-- Given records follows --

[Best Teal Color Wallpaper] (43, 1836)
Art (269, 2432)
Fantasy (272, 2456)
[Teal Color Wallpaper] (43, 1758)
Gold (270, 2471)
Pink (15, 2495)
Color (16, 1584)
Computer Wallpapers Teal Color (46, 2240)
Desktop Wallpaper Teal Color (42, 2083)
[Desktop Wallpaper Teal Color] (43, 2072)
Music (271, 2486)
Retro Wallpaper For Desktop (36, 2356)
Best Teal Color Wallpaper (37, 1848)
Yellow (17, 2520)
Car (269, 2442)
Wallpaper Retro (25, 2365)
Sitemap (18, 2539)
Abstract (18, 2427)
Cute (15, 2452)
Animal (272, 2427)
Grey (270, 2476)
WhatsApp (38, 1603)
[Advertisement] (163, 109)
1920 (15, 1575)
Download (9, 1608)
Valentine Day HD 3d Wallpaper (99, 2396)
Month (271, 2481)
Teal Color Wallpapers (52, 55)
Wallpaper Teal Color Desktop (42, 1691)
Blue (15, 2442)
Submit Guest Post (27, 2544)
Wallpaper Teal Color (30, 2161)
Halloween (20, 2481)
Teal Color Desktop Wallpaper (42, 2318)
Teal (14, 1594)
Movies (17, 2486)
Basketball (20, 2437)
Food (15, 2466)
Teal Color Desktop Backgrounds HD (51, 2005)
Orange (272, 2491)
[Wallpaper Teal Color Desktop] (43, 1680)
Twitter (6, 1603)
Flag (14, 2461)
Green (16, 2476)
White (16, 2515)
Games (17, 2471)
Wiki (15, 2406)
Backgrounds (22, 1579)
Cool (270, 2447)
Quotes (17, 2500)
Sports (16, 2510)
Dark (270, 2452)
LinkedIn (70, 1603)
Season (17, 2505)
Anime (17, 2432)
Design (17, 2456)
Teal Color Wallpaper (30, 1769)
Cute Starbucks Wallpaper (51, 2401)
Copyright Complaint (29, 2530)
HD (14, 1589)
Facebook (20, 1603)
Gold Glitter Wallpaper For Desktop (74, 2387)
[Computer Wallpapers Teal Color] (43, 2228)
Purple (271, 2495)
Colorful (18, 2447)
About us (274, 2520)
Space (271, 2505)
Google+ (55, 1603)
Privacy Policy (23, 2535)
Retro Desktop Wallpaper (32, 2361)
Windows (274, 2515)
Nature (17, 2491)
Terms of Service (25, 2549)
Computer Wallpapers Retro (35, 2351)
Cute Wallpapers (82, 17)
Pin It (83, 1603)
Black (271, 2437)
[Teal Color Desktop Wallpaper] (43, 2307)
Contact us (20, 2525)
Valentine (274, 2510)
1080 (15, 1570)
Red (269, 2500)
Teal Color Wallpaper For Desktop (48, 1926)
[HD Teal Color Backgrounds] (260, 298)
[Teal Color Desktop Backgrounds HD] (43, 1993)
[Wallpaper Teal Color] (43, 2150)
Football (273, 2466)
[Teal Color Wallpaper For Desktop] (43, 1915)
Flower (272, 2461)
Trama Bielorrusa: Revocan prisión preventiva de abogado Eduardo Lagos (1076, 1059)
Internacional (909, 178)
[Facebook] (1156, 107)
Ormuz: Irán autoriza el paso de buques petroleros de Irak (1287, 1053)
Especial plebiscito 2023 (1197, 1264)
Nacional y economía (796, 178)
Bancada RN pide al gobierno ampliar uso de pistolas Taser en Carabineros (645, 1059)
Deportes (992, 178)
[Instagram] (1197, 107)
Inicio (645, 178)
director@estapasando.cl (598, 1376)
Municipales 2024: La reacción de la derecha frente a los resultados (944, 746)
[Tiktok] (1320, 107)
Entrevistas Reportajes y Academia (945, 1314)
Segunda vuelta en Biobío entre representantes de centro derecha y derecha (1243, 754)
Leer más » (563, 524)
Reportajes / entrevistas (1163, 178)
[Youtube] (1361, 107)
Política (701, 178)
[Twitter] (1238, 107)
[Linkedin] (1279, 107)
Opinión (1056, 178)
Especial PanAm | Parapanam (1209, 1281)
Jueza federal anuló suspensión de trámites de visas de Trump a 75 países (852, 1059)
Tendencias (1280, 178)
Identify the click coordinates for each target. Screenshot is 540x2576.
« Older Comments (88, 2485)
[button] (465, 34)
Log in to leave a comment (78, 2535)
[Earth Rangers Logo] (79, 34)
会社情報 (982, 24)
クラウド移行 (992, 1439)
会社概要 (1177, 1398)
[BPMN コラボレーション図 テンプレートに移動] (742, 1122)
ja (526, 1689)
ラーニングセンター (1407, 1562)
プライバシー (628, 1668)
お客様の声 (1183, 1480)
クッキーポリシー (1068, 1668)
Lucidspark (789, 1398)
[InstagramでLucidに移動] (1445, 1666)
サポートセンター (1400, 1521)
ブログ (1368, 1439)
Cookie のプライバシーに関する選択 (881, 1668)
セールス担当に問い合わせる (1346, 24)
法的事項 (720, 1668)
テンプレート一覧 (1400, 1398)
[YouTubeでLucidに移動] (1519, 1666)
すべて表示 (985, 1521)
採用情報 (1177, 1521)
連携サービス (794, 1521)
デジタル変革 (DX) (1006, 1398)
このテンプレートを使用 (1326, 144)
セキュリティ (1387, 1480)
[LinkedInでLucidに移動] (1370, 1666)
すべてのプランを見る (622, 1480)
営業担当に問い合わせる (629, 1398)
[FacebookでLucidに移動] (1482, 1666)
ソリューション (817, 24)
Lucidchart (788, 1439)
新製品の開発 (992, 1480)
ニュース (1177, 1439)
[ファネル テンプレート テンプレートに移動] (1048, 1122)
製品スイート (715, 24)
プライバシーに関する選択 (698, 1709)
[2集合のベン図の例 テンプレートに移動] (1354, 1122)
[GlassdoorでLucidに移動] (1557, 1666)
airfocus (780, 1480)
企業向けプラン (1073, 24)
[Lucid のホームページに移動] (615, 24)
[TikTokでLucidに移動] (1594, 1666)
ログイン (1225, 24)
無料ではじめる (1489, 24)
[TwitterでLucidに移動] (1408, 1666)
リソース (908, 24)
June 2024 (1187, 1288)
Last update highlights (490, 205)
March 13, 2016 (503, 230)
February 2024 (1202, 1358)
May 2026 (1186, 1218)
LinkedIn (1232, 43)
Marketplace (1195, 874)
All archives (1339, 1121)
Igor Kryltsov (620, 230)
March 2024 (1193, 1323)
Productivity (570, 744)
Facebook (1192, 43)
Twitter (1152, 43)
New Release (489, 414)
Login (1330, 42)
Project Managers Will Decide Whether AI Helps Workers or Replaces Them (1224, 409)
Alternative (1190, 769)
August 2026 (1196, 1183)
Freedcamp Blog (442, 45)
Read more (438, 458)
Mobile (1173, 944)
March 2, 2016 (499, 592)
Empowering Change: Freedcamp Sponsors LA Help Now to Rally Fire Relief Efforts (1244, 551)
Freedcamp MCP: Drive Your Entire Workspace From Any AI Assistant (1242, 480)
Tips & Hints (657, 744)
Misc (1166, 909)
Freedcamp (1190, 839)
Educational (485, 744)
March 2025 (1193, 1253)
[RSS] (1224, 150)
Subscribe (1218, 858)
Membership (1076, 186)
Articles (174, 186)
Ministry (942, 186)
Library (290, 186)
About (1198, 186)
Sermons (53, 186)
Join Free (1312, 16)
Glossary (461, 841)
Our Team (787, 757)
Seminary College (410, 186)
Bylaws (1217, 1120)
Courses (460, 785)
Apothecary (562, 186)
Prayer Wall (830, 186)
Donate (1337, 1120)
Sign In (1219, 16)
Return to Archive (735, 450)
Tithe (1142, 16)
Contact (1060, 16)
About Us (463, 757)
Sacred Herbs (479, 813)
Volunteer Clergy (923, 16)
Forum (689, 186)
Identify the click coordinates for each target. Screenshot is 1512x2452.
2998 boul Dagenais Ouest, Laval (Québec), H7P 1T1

-- Given records concluded --

What the exercise asks: In the data above, retype exactly and only the lines between the one holding "Prayer Wall (830, 186)" and the one holding "Screenshot is 1512x2452.", inclusive.

Solved exercise:
Prayer Wall (830, 186)
Donate (1337, 1120)
Sign In (1219, 16)
Return to Archive (735, 450)
Tithe (1142, 16)
Contact (1060, 16)
About Us (463, 757)
Sacred Herbs (479, 813)
Volunteer Clergy (923, 16)
Forum (689, 186)
Identify the click coordinates for each target. Screenshot is 1512x2452.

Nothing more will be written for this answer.